What to produce — All that is needed is the lines from the one containing "This screenshot has height=820, width=1420." through the end of the listing, printed exactly, with no pictures among them.

Data extracts —
□ □ □
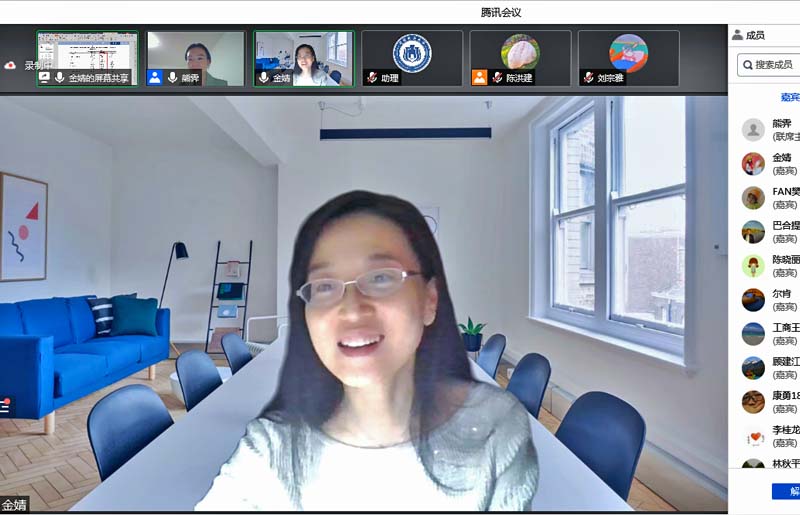This screenshot has width=800, height=515.
Task: Click the search magnifier icon in members panel
Action: [748, 65]
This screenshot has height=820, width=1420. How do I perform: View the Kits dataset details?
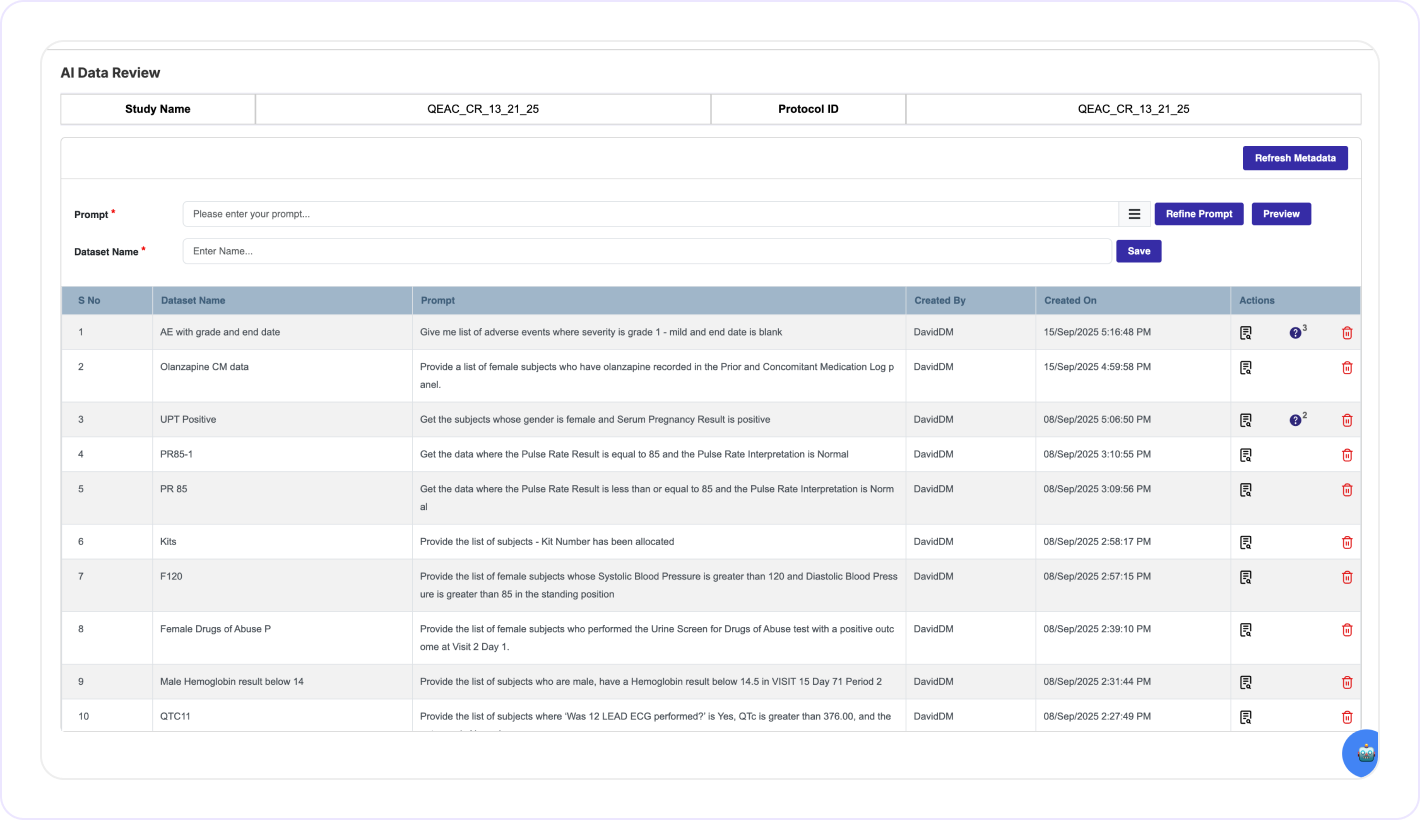click(1246, 541)
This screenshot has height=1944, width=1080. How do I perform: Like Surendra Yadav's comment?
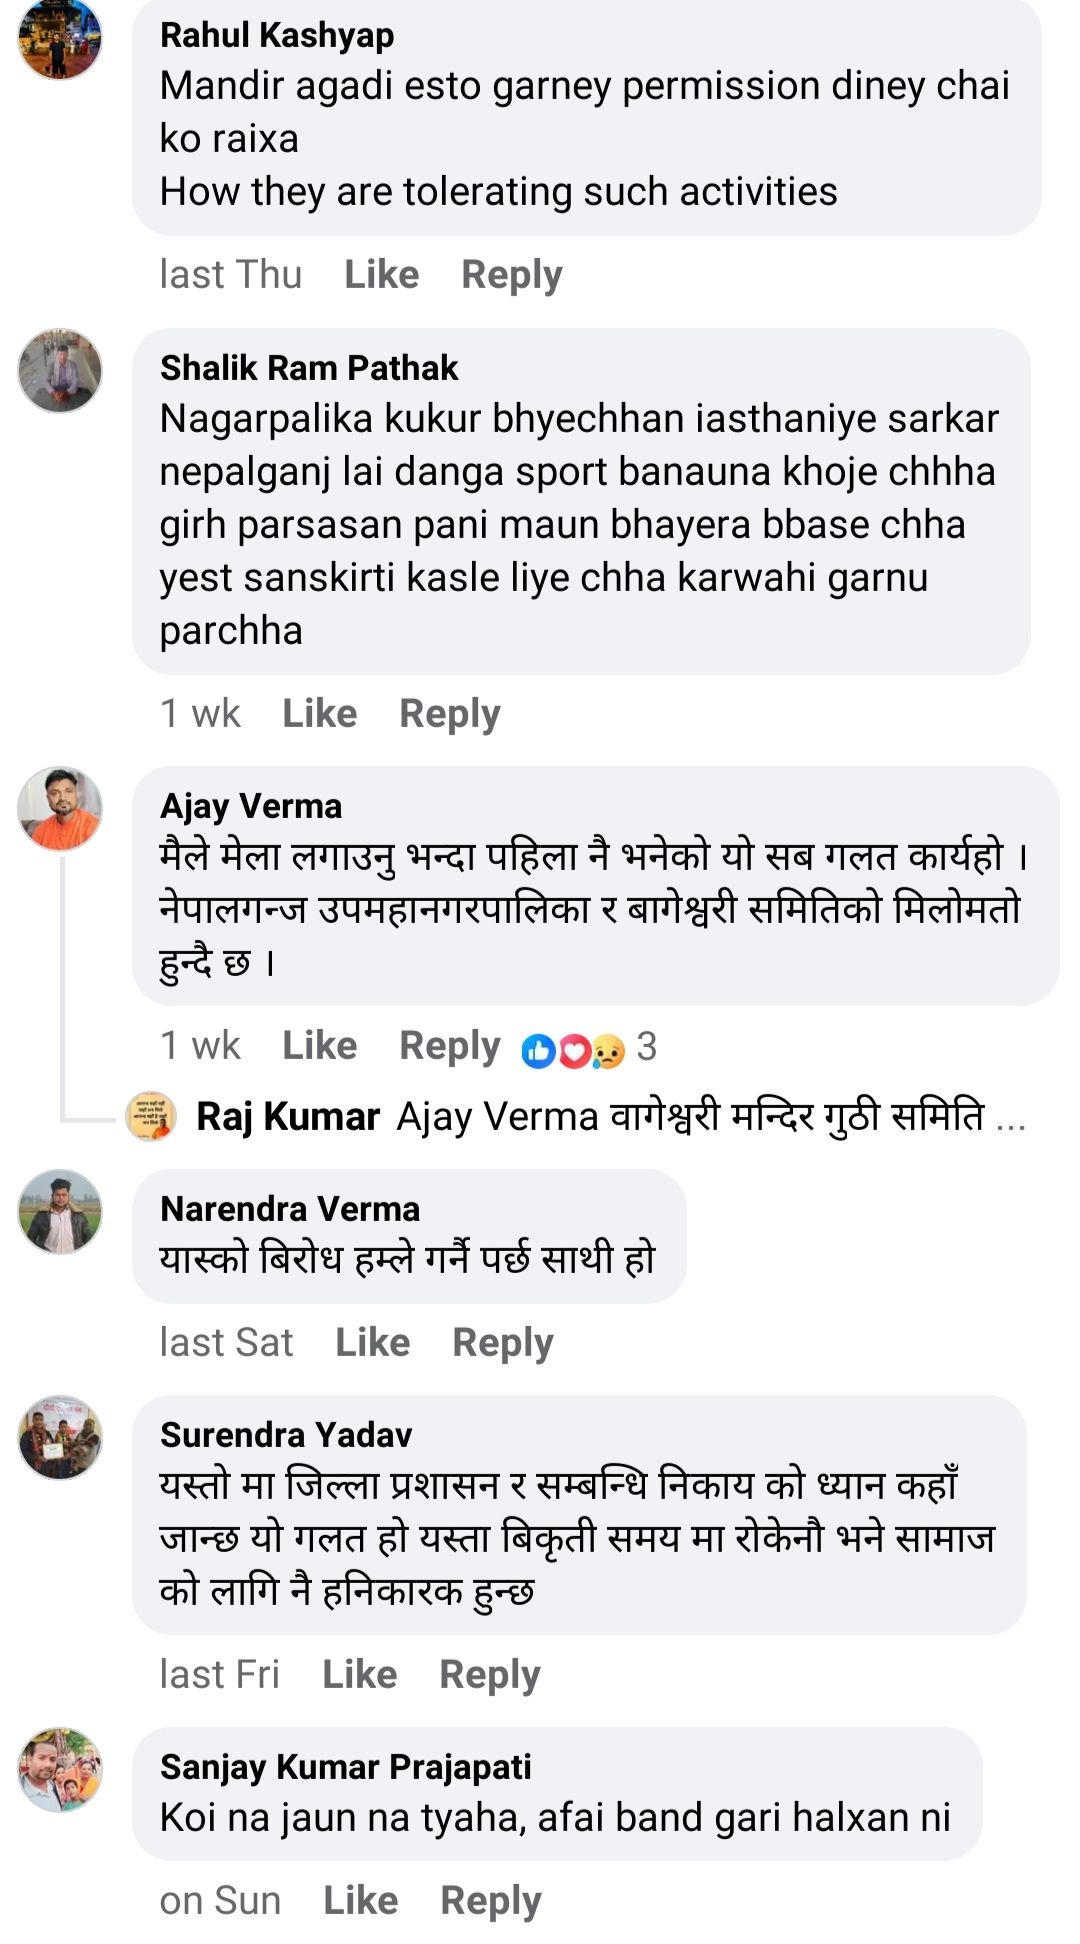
□ □ □
Exercise output —
This screenshot has height=820, width=1420. How do I perform: View the Kits dataset details?
click(1246, 541)
This screenshot has height=1944, width=1080. How do I perform: Like Surendra Yadav's comment?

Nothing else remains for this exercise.